Adjust the target column and model as necessary.

In [None]:
from sklearn.model_selection import train_test_split
from sklearn.linear_model import LinearRegression
from sklearn.metrics import mean_squared_error

# Set the target column. Adjust if needed.
target_column = "res_finish_position"

# Ensure the target column exists in engineered_df
if target_column not in engineered_df.columns:
    raise ValueError(f"Target column '{target_column}' not found. Available columns: {engineered_df.columns.tolist()}")

# Separate features and target
X = engineered_df.drop(columns=[target_column])
y = engineered_df[target_column]

# Split data into training and test sets
X_train, X_test, y_train, y_test = train_test_split(X, y, test_size=0.2, random_state=42)

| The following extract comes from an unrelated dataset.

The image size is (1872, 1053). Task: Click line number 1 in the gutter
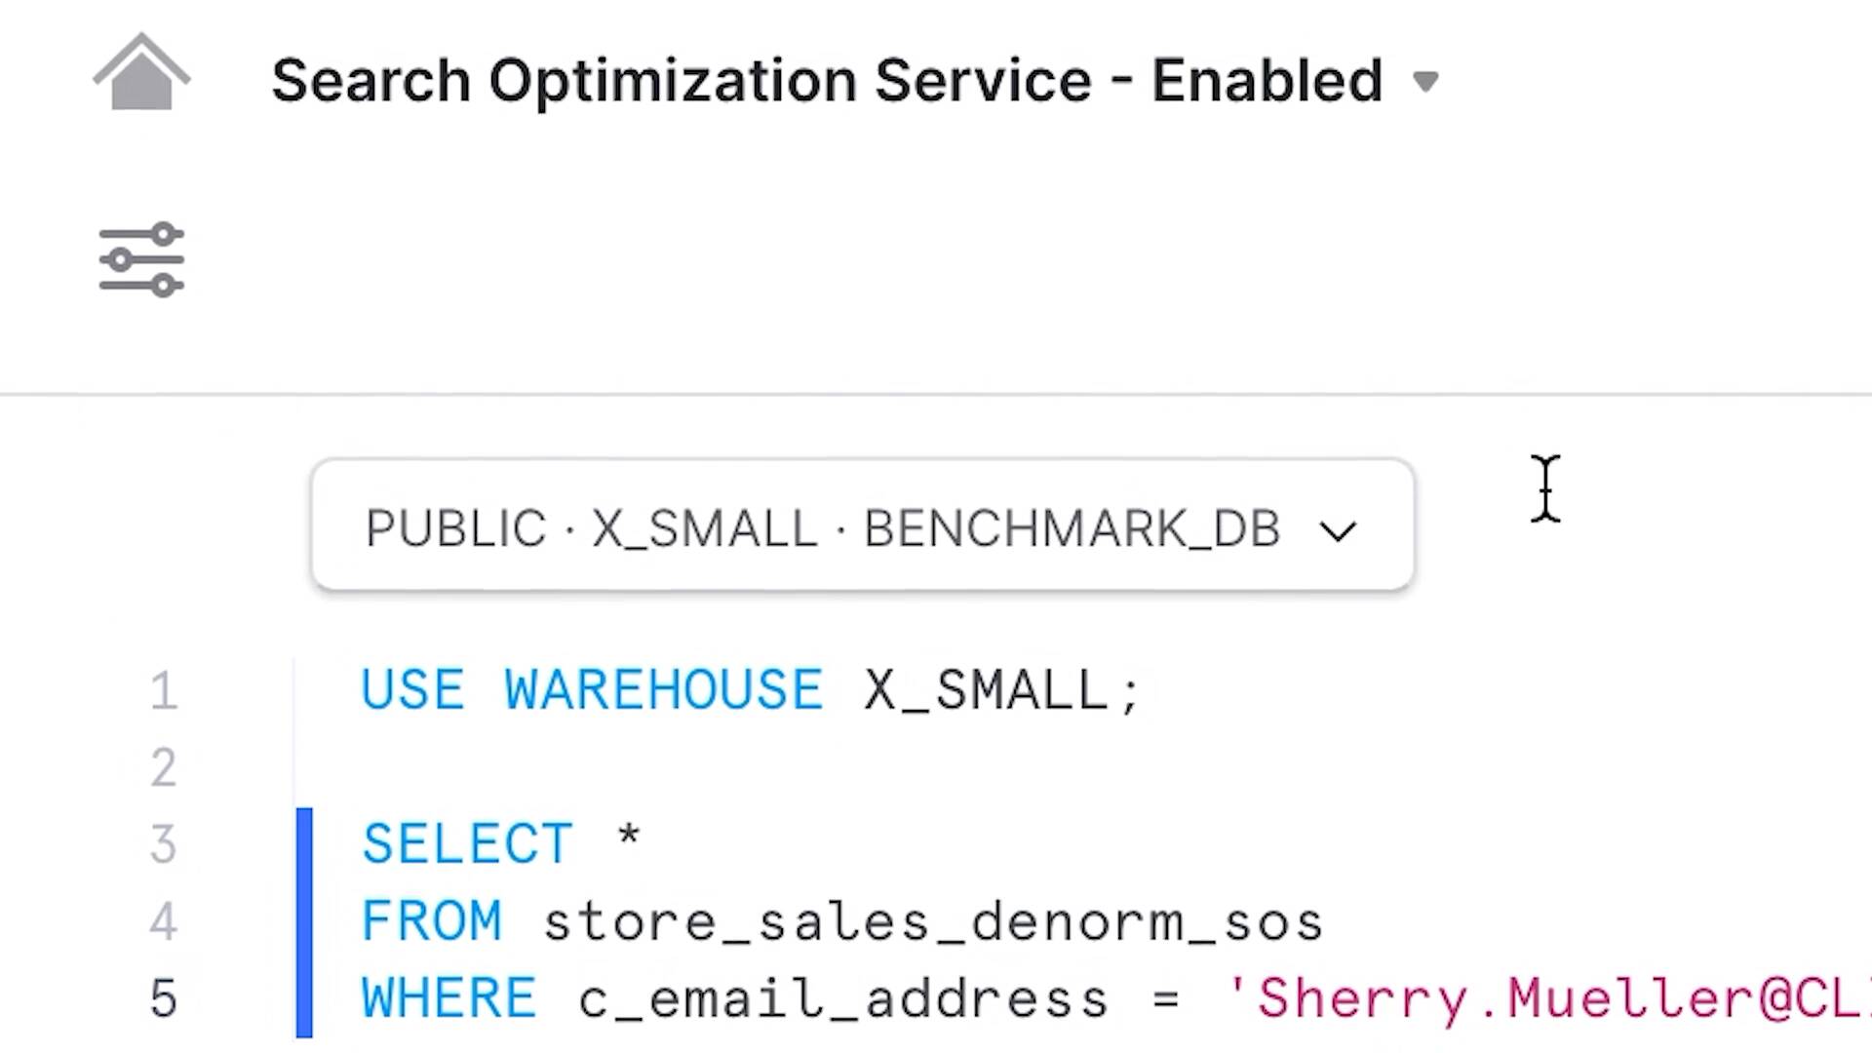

# Train a simple linear regression model
model = LinearRegression()
model.fit(X_train, y_train)

# Predict on the test set and compute MSE
y_pred = model.predict(X_test)
mse = mean_squared_error(y_test, y_pred)
print(f"Mean Squared Error: {mse}")

## Step 5: Future Improvements and Roadmap

- **Data Ingestion:**
  - Support for additional data formats (JSON, XML).
  - Enhanced error handling and logging.

- **Data Cleaning & Feature Engineering:**
  - Advanced imputation strategies (e.g., kNN imputation).
  - Outlier detection and removal.
  - Feature scaling and normalization.

- **Modeling Enhancements:**
  - Experiment with ensemble methods (e.g., Random Forest, Gradient Boosting).
  - Hyperparameter tuning and cross-validation.
  - Explore deep learning if data volume permits.

- **Pipeline Automation & Deployment:**
  - Containerization for reproducibility.
  - Workflow orchestration with tools like Airflow or Prefect.
  - Real-time prediction dashboards.

- **Collaboration & Documentation:**
  - Detailed documentation and code comments.
  - Interactive notebooks for exploratory data analysis.

## Summary

- We built a comprehensive pipeline that ingests, merges, and processes horse race data.
- Feature engineering is performed by selecting only predictive features (as defined by the field mappings) and imputing missing values.
- A basic ML example demonstrates model preparation and training.
- Future improvements include better data cleaning, advanced modeling, and deployment strategies.